You can also get into trend trading and range trading. These may sound complicated – and they can be – but these really are fundamental, basic strategies and approaches to trading. Trend trading means taking advantage of strong patterns in price in the market. A bullish currency that keeps going up against another currency is in an upward trend. The yen, for decades, has been in a downward trend against the U.S. dollar (even if it occasionally breaks into an upward trend for a shorter duration of time).

Range trading means taking advantage of a currency’s up-and-down movement between two price levels. These price levels change constantly, but often in the absence of a trend, a pair’s value will yo-yo and vary.

Tools that can help you identify trends and ranges include:

  • Stochastic oscillators: This indicator helps identify trends. There are three signals this indicator produces: crossovers, divergence, and overbought/oversold currencies. When the line that represents the currency’s price crosses over and goes above the signal line, that is a buy signal; when the price line goes under the signal line, that is a sell signal. Also, when the price line goes above 80, that means the currency could be overbought, which is a sell signal ; when the line goes below 20, that represents an oversold currency, which is a buy signal.
  • Moving average convergence/divergence (MACD): The MACD indicator helps you identify changes in the strength, momentum, and direction of a trend. There are two lines; a MACD line and a signal line. When the MACD line crosses up through the signal line, that is a buy signal; when it crosses beneath the signal line, that is a sell signal.
  • Pivot points and support/resistance levels: A pivot point is simply the average of the previous trading day’s high, low, and closing prices. You can use this to derive support and resistance levels, which help you identify a range. A range’s bottom is the support level; the top is the resistance level.

You don’t want to use range-trading tactics – like buying at the bottom and selling at the top – when the currency is in a trend, and you don’t want to use trend-trading tactics when the currency is ranging.

Advanced Strategies

There are more advanced strategies for trading forex out there, and they incorporate other tools and techniques and rely heavily on technical analysis.

Scalping

Scalping is a strategy that relies on quickly entering and leaving positions (i.e. buying currency, holding onto it for just a few minutes, then selling), hoping to make a series of small profits that add up to greater overall profit.

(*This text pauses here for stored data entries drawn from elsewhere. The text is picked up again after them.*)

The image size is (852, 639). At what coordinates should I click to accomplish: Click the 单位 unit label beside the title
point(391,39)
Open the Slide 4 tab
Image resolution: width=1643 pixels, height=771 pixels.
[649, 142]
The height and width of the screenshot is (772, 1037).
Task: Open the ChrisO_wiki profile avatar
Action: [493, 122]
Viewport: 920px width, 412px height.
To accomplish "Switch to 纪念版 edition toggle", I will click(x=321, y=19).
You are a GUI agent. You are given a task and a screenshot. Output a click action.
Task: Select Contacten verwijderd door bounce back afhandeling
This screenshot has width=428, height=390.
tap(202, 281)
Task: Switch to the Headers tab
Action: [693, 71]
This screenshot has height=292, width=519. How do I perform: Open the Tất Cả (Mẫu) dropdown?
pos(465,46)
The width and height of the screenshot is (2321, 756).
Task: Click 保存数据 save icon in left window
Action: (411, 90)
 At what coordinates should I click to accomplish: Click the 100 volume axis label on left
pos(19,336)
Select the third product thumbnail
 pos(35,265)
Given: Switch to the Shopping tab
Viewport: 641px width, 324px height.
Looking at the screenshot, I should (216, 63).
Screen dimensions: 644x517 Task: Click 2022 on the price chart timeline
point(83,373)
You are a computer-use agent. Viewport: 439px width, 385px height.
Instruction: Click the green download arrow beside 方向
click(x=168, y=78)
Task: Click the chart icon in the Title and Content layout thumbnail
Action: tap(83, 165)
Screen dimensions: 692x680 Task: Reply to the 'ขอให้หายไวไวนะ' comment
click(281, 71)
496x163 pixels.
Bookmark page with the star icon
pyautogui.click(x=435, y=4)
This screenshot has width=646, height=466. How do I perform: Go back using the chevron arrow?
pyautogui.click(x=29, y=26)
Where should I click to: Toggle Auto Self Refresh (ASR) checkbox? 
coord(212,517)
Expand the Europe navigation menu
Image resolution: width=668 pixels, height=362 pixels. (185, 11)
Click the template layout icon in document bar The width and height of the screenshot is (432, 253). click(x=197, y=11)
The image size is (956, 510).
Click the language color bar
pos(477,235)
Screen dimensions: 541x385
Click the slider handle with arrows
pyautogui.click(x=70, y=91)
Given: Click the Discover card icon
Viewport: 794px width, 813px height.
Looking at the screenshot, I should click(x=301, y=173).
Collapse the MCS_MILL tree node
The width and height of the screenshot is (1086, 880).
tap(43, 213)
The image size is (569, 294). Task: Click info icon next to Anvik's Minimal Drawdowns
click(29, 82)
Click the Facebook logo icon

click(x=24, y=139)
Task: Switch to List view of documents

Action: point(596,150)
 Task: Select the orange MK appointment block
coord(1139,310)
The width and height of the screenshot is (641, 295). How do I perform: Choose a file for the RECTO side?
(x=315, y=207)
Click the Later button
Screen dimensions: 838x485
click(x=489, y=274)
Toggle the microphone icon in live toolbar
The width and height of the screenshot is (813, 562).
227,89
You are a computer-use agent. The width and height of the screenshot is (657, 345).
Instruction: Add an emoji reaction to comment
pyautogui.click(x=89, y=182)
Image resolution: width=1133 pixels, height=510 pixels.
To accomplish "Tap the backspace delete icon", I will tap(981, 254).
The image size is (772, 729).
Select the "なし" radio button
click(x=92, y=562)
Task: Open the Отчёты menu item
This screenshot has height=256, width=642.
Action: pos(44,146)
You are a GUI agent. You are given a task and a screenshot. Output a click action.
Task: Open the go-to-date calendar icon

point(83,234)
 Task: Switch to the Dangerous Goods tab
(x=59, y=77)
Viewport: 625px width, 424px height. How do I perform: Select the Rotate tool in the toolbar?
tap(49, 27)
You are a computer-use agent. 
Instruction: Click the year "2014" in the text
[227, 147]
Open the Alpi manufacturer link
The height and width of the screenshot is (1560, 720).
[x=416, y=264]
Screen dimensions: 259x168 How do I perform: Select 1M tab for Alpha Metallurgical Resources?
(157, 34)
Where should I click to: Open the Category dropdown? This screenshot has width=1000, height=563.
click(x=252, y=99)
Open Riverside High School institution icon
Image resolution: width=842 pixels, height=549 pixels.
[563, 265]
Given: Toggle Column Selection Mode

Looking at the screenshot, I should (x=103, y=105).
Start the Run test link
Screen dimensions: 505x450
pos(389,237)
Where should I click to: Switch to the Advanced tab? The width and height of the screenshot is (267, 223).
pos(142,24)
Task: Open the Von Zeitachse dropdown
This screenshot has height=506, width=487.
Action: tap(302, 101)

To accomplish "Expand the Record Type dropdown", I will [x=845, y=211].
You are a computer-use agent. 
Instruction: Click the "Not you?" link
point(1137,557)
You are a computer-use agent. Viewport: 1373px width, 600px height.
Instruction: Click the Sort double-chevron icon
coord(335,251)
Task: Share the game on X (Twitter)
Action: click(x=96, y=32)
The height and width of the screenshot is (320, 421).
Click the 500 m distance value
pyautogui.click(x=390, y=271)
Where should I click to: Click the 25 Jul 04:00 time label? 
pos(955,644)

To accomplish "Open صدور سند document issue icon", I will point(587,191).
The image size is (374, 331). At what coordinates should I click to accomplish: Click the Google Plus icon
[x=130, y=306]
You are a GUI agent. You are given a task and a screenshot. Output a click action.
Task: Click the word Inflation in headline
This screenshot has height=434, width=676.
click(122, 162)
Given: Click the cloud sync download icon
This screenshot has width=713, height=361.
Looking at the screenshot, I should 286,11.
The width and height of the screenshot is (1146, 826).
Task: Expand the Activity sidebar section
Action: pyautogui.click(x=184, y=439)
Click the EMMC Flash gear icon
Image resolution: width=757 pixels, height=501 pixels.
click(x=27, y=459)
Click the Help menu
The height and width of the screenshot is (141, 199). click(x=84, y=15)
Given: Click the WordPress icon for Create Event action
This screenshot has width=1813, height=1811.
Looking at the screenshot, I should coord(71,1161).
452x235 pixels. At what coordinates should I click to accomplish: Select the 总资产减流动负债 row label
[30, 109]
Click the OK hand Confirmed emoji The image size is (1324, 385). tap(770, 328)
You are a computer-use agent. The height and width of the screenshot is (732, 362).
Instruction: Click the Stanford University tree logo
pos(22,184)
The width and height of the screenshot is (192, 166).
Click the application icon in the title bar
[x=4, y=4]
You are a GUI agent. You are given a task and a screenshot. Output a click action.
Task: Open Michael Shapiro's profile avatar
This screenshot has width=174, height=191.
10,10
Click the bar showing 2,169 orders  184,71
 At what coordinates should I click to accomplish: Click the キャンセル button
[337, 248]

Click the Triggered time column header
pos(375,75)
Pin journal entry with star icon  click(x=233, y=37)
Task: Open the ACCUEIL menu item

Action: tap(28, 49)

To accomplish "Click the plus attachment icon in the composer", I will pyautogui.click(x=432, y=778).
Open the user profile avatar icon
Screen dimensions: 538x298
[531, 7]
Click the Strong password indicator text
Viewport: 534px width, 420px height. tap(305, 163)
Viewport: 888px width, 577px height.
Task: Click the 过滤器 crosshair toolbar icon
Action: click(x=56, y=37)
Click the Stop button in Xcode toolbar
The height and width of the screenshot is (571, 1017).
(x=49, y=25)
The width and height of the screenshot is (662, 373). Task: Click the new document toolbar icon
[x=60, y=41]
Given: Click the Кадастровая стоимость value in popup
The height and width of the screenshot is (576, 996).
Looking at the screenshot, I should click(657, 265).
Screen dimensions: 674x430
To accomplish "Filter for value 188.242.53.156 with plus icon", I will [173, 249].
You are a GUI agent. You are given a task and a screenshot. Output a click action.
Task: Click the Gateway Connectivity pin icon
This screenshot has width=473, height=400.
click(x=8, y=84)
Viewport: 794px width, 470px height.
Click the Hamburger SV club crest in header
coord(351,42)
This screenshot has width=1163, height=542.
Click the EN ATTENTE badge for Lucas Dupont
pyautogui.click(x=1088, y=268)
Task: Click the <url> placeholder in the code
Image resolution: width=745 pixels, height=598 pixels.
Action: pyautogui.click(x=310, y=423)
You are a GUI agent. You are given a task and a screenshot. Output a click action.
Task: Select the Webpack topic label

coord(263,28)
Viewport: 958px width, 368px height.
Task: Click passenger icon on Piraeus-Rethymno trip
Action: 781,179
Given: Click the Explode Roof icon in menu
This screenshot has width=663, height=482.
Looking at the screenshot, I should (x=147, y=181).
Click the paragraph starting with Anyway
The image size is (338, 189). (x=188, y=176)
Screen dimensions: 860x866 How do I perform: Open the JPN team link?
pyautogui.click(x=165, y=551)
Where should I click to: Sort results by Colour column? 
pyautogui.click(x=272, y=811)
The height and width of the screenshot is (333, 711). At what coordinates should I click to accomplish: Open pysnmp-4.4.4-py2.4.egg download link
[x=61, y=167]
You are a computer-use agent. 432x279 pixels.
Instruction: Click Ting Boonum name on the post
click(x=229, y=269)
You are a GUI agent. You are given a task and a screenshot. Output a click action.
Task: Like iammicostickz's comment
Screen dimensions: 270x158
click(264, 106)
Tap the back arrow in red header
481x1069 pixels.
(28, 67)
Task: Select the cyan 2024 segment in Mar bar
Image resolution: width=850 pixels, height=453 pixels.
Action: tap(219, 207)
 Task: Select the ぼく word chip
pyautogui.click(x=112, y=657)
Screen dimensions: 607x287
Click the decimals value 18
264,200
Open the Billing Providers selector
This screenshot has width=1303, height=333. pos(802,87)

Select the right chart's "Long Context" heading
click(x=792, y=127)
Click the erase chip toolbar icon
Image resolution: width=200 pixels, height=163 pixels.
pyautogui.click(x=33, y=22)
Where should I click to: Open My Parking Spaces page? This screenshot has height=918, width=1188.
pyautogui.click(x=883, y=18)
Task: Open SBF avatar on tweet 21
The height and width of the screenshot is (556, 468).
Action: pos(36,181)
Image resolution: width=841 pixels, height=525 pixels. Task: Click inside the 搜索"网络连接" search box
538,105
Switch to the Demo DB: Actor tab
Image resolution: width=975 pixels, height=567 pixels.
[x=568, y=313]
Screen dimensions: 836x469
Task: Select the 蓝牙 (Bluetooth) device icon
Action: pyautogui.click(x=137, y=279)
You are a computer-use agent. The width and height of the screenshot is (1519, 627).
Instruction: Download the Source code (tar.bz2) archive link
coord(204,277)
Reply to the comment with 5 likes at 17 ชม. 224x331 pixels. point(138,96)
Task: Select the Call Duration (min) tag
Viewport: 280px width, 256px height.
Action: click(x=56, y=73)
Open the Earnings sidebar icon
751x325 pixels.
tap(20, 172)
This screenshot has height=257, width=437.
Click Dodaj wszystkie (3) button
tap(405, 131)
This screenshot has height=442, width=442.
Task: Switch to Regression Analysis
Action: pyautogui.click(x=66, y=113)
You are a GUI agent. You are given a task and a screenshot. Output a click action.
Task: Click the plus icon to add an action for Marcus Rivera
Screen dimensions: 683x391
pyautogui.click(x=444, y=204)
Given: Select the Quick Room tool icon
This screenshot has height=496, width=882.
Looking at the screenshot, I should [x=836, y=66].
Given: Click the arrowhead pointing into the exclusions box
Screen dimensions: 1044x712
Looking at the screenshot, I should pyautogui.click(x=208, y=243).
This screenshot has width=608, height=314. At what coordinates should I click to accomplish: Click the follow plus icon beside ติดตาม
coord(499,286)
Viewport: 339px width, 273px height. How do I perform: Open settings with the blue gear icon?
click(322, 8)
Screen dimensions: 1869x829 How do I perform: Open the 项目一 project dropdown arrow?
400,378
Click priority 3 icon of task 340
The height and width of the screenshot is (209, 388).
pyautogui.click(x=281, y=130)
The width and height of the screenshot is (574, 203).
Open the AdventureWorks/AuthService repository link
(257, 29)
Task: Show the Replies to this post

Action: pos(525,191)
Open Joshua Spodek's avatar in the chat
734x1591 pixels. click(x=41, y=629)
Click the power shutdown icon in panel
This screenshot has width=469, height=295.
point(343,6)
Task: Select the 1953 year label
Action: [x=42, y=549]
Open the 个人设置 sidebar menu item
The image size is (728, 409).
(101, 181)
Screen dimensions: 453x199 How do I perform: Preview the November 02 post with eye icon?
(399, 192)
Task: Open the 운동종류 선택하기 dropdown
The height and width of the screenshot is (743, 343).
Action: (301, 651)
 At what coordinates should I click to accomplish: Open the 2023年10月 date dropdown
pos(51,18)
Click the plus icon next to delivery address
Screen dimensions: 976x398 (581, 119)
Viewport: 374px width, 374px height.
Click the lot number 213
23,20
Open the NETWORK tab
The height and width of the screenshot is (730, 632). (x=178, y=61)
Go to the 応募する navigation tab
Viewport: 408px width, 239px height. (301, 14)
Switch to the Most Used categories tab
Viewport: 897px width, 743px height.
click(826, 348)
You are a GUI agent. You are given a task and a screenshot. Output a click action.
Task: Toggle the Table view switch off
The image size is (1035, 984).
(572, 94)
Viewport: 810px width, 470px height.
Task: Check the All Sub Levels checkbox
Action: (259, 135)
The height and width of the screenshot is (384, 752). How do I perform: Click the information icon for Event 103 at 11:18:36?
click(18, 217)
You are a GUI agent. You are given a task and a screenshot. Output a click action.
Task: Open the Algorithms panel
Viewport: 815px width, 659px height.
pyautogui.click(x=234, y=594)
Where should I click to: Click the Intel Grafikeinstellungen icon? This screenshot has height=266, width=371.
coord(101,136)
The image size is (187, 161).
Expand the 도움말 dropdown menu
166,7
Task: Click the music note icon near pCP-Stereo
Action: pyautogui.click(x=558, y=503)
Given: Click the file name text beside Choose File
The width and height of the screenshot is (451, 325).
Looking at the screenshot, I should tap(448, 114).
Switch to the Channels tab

The idea is that certain events – be they related to economic or political events or technical events with price patterns – cause currencies to move sharply in very short timeframes. Scalpers seek to profit and reduce risk by only being exposed for one to five minutes – just long enough to beat the spread. Any longer and you run the risk of the market reversing and costing you money.

Scalping can keep you from losing big, but it does take patience and perseverance. A trader may make 100 trades a day and only be profitable in 55 of them.

Carry Trades and Arbitrage

A carry trade is when you purchase a currency that has a higher rate of interest attached to it than the currency that you’re selling.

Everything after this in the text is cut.